Chapter 4

Chapter 4

What Is Love? Baby Don’t Hurt Me

Let’s talk about love for a minute. Now you may think I am not qualified to talk about love, and you are probably right. I’ve never been in love. I’ve THOUGHT I was in love but we can all laugh at the times we thought this, right? I have to admit I’m glad what I thought was love wasn’t. I say that because what I was defining as love wasn’t good. It wasn’t what it was suppose to be. If that was love I don’t want it … thankfully it isn’t.

We always hear 1 Corinthians 13 read at weddings and we tune it out because we have heard it so many times. I personally have a closet full of bridesmaid dresses in a rainbow of colors … so believe me … I’ve heard these verses before. But I was doing my scripture reading the other morning and those were the verses I had to read and I was shocked at what I read.

I think I am good at loving. I’m good at sharing and caring and opening up to people. If I love you I’m going to care about you and make sure you are ok. And if not I’m going to try to make it better. I’m a giver. I’m a lover. But I think I might have had it all wrong. Below are the verses and what I read that shocked me are in bold.

“Love is patient, love is kind. It does not envy, it does not boast, it is not proud. It is not rude, it is not self-seeking, it is not easily angered, it keeps no record of wrong. Love does not delight in evil but rejoices with the truth. It always protects, always trusts, always hopes, always perseveres.”

Um … oops!

This is NOT the kind of love I have been giving. There are people in my life right now that I think I love more than anything. These are a few friends of mine and my family. I would say I think i have pretty much just been picking and choosing the parts of these verses to live out because I have failed terribly at the other parts.

Love is patient … well one thing I haven’t been in a few of my relationships is patient. I want it all now! Right now! When I give to my friends I don’t expect them to do anything back. I’ve never given to get, but I think I expect the Lord to bless me NOW! If I give love then I want the Lord to pat me on the back and bless the friendship NOW! I want to know what He has planned for us in the future. I have been anything but patient!

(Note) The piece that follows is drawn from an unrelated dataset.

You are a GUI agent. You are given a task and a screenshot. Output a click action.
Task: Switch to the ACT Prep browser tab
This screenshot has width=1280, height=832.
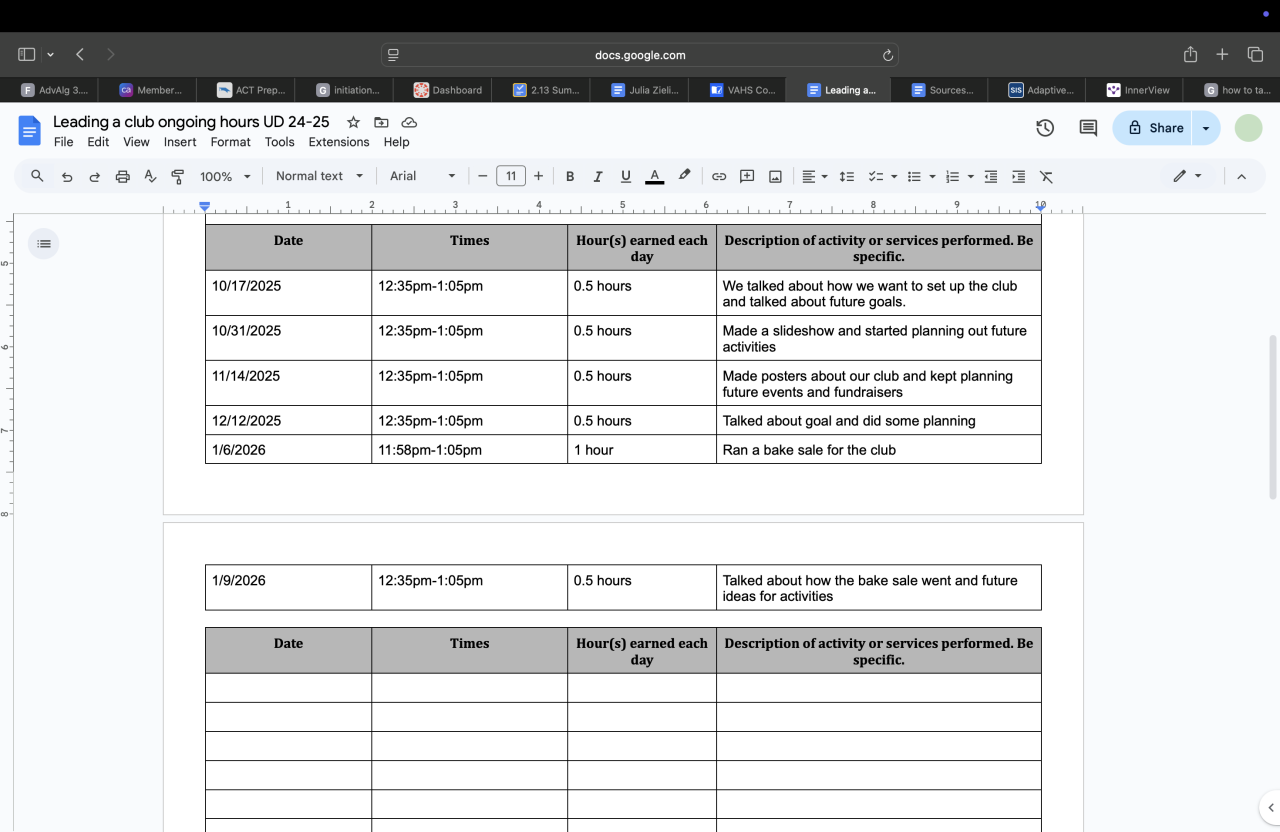point(251,90)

Now we come back to the envy thing. I’ve already addressed my jealously issue and now it’s envy. Yep. I’ve failed here too. I have a bad problem of comparing myself to my friend’s friends. You know what I mean? Like I have a problem of not feeling as important as the other friends in my friend’s lives. I know I have said friends a lot but stay with me. I always think, “They talk to them more. They laugh with them more. They must be a better friend than I am.” Since when did I become a mind-reader? I’m speaking on things I know nothing about when I assume and become jealous. Each friendship is different. I cannot compare myself and definitely shouldn’t be envious.

I could go on and on about the parts of these verses that I do not adhere to but it would just be boring. All I do know is that I am glad I read this when I did and I’m glad it gave me a good swift kick in the gut.

I have too many valuable relationships in my life that deserve the TRUE kind of love and a love that encompasses all of the above aspects and many more. I pray that my awakening in this area helps me later in life if the Lord decides to send me a husband, but until that day I must use these directions to help me in my friendships so that I can love better and be a better friend to those I love the most.

If you have this kind of love, embrace it! Go to that person right now and tell them how much you love them. This is priceless! Relationships and friendships based on the love the Lord has commanded us to have are the most precious things. Don’t take them for granted. So do it, go on facebook, text message, call or email and let the people you love know you love them.

True love will change this world if we learn to do it right. I’m taking that first step right now!

Comments

  1. Very good insight. I wish that I couldn't relate to what you wrote as much as I do. I don't got many brides maids dresses, but I've spent my fair share of $$ on tux rentals over the past few yeas ;-)

    Its crazy how we can read a verse or hear it preached a thousand times, but one day it just takes us off guard. I needs to think about loving "always"... even when I don't feel like it.